Abraham, « le père des croyants » était parti sans savoir où il allait, parce que son Dieu, sa vérité la plus intime, lui disait de marcher vers l’inconnu. Il trouva le pays que Dieu lui réservait, et ce fut là le terme de son aventure, mais le début d’une autre histoire, dont nous sommes bien loin d’être quittes. Christophe Colomb, le père des Découvreurs, croyait savoir où il allait, et ce qu’il cherchait : il avait calculé qu’il y serait en trente jours. Mais tous ses calculs étaient faux, il trouva les Antilles au lieu de Xipango ; et, finalement, c’est sa foi seule qui le soutint, car les deux grands problèmes qu’il tentait de résoudre : atteindre l’Inde en contournant l’islam et financer la dernière croisade, ne furent pas résolus par son expédition. Il trouva d’autres terres, d’autres îles, comme Ulysse, et qui allaient poser d’autres problèmes, littéralement incalculables. Il fallut désormais aller toujours plus loin, sans avoir calculé la dépense, j’entends sans avoir mesuré les conséquences lointaines, indéfinies, de découvertes matérielles qui changeraient la conscience de l’homme, — sans que nul pût prévoir comment… Dans cette imprévision, mais ce risque assumé, je vois la parabole la plus exacte de l’aventure occidentale, sur tous les plans.
Les savants de l’Occident, de Kepler à Einstein, de Léonard — avec son homme volant — aux biologistes contemporains — avec leur homme synthétique — ne font en somme pas autre chose que Colomb et qu’Ulysse avant lui : ils partent vers des buts proches ou lointains qu’ils rêvaient avec précision, ils se trompent sur les buts de leurs voyages, ou sur le nom et la nature de leur objet. Et ce qu’ils trouvent pose de nouveaux problèmes, tous imprévus, compromet les anciens équilibres, oblige à repenser tout ce qu’on tenait pour acquis, et à chercher toujours plus loin, au prix de risques toujours plus grands.
Chercher plus loin, et de la sorte créer autant de risques qu’on résout de problèmes, telle est, je crois, la vraie formule du Progrès, dans sa définition occidentale.

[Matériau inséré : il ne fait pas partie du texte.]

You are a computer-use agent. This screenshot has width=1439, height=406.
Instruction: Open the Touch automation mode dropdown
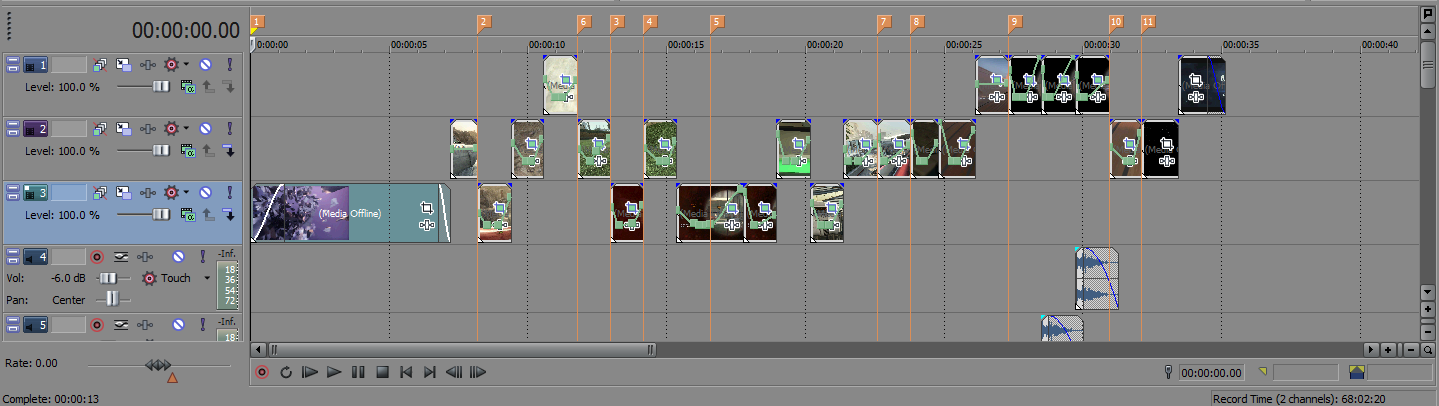(x=207, y=279)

Et l’on voit qu’elle est ambiguë : qu’il suffise de citer, pour l’illustrer, l’ambiguïté de notre essor technique : nous allons toujours plus vite, mais vers quoi ? Nous gagnons du temps, mais pour en faire quoi ? Nous augmentons notre puissance, mais qu’en est-il de nos moyens de la maîtriser et de la faire servir au bonheur, à la justice, à la sagesse ?
Préférer la poursuite passionnée de vérités partielles, advienne que pourra, préférer le risque créateur à la méditation prudente d’une sagesse immuable, c’est tout le génie de l’Occident, et c’est par là que l’Occident, aventureuse moitié du monde, s’oppose le plus radicalement au génie de l’Orient métaphysique.